Dlm: DLMV0198E Error Correctable Machine Check Error Troubleshooting
요약: The DLmV0198E alert signals a machine check on a CPU sensor, pointing to a fault in the Central Processing Unit (CPU) or Advanced Programmable Interrupt Controller (APIC), and may affect memory. ...
증상
DLmV0198E: Processor sensor CPUMachineCheck - Correctable machine check error (CPU 2 | APIC ID 32 ) Asserted
DLmV0198E: Processor sensor CPUMachineCheck - Correctable machine check error (CPU 1 | APIC ID 4 ) Asserted
And so on
원인
A hardware error is issued, and an alert is generated under error message DLmV0198E.
해결
The respective VTE System event log must be reviewed for errors. The DLmV0198E error message is generic and does not always reveal the actual failure.
You can check the error using RACADM or by connecting to the VTE<
If you can connect to the unit by command line or Putty, the following command should reveal one or more errors.
racadm getsel
Or
ipmitool sel list
Errors are from the same date as the alert.
Record: 17 Date/Time: 03/08/2020 05:19:04 Source: system Severity: Critical Description: Correctable memory error logging disabled for a memory device at lo cation DIMM_B1.
The above example shows a memory card (DIMM) error.

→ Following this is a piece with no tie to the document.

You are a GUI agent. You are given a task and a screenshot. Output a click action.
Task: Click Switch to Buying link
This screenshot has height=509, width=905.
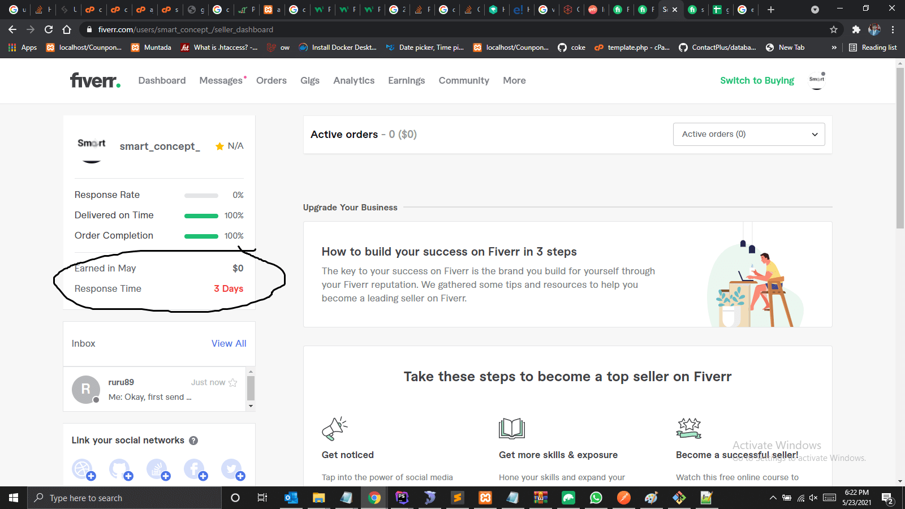click(757, 80)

Customers: if you are notified of this alert message, check to see that a call home alert was sent to Dell through the Support site. This error does generate a call home, and if a case has already been created, the Dell Support staff follows up on the alert. It usually takes less than an hour to receive a call home alert of this nature.
If you have lost access to the unit, or the DLm is not mounting tapes, contact DLm Support immediately.
Support staff: Troubleshoot the alert using the information obtained from the System event log. If you are unable to connect to the command line, attempt to connect to the iDRAC interface to see if the unit can be power cycled. If the unit does not respond to iDRAC commands, send a field resource on site to replace the VTE, if needed.
If the unit is accessible, gather the necessary information to troubleshoot the alert.